跳转至

Lec 04 Introduction to Neural Networks

阅读信息

295 词  2 分钟  本页总访问量 加载中...

Backpropagation

The forward pass uses a computation graph to store intermediate values. The backward pass starts from the end node and uses those saved values to compute the gradient of each node with respect to the loss by applying the chain rule.
For a node with inputs (x, y) and output z, each node performs a simple operation; its local gradients \(\frac{\partial z}{\partial x}\) and \(\frac{\partial z}{\partial y}\) are easy to compute. Once we have \(\frac{\partial L}{\partial z}\) from downstream, the chain rule gives \(\frac{\partial L}{\partial x} = \frac{\partial L}{\partial z} \cdot \frac{\partial z}{\partial x}\), which is then passed to the previous node.

Each node keeps and passes on its local gradient.
For a max node, the input that wins gets gradient 1, the others get 0; the local gradient depends on which input was largest.

Why is backprop more efficient than directly differentiating \(L\) with respect to every parameter? Because the chain rule lets us reuse local gradients; we only need each node’s small derivative.

You can treat several simple units as one larger operation, e.g., bundling nodes into a sigmoid \(\sigma(x) = \frac{1}{1 + e^{-x}}\).
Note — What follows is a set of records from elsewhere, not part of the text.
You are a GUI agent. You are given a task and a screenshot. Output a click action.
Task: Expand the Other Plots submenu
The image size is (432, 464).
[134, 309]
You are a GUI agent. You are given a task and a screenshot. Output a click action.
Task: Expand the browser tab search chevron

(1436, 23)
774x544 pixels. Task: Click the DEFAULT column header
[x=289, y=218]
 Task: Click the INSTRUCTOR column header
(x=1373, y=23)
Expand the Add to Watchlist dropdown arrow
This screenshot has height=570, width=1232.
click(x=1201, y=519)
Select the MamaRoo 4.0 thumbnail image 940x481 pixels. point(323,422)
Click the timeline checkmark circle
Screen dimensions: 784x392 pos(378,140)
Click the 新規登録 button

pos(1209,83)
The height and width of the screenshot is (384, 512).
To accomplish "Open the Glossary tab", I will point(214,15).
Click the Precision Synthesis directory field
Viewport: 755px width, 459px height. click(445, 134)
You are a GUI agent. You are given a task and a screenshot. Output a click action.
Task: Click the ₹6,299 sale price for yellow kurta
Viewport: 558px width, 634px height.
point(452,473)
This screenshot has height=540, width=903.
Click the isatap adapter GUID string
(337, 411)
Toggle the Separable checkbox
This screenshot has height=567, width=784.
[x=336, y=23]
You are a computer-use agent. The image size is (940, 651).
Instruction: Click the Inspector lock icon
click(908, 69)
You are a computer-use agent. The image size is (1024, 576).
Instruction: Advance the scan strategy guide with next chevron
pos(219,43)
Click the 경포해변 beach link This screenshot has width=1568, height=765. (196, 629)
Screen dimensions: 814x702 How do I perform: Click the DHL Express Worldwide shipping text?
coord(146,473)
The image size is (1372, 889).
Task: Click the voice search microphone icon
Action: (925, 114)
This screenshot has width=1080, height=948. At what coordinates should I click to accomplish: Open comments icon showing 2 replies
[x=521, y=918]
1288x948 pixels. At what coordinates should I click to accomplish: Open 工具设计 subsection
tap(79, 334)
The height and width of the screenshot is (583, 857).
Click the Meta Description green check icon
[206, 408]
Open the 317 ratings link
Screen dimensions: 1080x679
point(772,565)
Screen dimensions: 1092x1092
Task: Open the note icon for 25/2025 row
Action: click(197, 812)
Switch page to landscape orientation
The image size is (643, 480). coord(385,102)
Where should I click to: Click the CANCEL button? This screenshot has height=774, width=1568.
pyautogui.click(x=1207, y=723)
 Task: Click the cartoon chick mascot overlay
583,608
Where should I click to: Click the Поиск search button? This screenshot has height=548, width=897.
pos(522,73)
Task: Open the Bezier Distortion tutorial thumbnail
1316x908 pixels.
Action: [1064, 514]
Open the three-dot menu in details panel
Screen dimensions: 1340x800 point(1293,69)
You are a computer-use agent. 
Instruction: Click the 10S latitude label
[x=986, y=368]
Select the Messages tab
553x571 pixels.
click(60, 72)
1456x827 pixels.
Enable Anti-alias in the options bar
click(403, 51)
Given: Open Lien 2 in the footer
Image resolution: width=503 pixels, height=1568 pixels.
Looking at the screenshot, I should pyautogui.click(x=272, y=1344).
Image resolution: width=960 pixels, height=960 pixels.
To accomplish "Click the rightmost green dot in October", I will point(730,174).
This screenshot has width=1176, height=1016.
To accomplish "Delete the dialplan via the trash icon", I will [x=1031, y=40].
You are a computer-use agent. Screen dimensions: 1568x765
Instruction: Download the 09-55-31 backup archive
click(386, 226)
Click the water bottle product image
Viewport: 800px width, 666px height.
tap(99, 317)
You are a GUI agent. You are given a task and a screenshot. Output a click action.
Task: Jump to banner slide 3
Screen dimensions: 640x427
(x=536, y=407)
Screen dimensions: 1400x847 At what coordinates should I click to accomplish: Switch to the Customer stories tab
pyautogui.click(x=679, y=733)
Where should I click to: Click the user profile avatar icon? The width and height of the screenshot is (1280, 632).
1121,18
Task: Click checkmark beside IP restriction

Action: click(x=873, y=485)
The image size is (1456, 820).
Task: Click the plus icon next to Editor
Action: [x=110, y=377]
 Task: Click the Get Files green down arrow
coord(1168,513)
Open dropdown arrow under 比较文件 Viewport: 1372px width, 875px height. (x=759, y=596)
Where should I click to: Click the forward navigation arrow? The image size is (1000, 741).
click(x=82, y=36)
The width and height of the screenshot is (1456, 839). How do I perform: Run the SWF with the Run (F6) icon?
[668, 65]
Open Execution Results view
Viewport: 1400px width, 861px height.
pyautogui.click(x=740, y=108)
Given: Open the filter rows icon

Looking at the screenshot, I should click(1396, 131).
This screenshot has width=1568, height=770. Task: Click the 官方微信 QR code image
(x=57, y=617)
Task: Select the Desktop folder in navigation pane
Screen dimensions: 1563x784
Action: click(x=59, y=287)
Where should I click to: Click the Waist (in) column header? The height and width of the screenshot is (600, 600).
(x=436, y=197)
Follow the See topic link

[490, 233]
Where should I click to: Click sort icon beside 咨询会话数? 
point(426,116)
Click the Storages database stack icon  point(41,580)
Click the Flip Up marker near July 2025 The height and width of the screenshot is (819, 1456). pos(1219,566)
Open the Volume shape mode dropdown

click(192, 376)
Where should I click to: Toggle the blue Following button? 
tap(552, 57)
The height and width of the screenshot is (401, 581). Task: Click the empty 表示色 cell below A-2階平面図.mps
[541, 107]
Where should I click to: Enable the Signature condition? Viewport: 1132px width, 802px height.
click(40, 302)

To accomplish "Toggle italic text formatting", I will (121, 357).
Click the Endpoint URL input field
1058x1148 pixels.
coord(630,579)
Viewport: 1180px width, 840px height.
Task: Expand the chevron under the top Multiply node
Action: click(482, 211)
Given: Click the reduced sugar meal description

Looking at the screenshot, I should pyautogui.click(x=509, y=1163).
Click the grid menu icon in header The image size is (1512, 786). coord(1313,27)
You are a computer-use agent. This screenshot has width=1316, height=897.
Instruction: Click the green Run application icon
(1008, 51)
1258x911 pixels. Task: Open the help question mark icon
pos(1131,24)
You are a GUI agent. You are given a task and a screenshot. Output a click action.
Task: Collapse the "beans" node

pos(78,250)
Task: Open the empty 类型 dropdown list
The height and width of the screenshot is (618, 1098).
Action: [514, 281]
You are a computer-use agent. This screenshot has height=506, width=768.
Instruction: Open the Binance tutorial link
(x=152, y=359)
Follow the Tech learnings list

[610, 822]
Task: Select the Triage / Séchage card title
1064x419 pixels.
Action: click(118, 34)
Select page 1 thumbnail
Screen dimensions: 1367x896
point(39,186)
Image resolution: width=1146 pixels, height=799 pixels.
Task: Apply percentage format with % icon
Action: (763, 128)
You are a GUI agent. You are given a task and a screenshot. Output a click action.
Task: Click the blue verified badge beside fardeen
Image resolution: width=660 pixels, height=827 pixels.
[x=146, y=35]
When inputs are high-dimensional, the local gradient (Jacobian) is often sparse.
Example: a 4096-D ReLU layer \(f(x) = \max(0, x)\) outputs 4096-D. Its Jacobian is 4096×4096; entry (i, j) is how output i changes with input j. For ReLU each output depends only on its matching input, so only the diagonal matters.

Backprop illustration:

4-1

Neural Networks

Single-layer linear model: \(f = W x\).
Two-layer example: \(f = W_2 \max(0, W_1 x)\); stacking layers with nonlinearity increases expressive power. W2 can assign different weights to different templates learned in W1.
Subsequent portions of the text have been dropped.